Data records below:
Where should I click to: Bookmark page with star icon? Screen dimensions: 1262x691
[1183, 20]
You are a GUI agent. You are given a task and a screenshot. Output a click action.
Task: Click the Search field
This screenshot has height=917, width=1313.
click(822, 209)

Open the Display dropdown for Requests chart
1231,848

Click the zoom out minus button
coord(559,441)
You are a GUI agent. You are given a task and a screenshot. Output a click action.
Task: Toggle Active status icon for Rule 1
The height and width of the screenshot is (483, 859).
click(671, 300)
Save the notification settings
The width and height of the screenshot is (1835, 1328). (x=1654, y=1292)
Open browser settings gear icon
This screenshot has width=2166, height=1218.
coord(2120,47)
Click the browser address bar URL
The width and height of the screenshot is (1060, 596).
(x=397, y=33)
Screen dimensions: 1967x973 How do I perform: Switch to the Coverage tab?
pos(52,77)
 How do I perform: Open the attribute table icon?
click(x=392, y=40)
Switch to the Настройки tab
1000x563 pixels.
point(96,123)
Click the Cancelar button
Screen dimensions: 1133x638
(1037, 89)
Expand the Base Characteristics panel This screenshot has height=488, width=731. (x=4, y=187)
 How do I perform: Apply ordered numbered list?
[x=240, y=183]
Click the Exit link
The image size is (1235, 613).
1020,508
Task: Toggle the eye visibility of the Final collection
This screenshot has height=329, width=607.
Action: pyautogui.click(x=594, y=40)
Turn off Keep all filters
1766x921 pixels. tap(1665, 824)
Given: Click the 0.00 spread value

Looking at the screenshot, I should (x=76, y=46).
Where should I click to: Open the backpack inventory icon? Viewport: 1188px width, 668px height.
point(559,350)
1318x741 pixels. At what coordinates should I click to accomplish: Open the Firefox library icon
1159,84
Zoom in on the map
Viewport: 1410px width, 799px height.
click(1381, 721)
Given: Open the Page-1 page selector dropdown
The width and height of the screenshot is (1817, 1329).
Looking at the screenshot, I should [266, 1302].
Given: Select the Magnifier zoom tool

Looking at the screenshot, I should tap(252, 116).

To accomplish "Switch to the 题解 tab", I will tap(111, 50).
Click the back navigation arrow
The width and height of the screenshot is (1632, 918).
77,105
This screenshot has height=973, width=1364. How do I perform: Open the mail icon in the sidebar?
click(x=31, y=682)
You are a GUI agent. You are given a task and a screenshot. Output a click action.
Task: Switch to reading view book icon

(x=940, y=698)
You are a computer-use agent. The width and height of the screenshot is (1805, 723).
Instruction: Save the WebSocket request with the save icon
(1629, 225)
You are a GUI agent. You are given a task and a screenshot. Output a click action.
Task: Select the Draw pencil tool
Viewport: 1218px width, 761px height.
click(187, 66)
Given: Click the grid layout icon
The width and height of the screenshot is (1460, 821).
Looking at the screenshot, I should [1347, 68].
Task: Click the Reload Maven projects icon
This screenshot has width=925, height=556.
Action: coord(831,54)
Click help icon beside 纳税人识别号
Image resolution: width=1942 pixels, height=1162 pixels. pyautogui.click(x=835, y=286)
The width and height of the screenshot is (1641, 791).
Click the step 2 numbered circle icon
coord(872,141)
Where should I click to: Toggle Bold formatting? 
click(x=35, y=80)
End of Data records.
= Assignment =
Would you please reproduce the records above exactly, only from their first line through the line holding "Task: Toggle Active status icon for Rule 1", with both ends included?

= Answer to this problem =
Where should I click to: Bookmark page with star icon? Screen dimensions: 1262x691
[1183, 20]
You are a GUI agent. You are given a task and a screenshot. Output a click action.
Task: Click the Search field
This screenshot has height=917, width=1313.
click(822, 209)

Open the Display dropdown for Requests chart
1231,848

Click the zoom out minus button
coord(559,441)
You are a GUI agent. You are given a task and a screenshot. Output a click action.
Task: Toggle Active status icon for Rule 1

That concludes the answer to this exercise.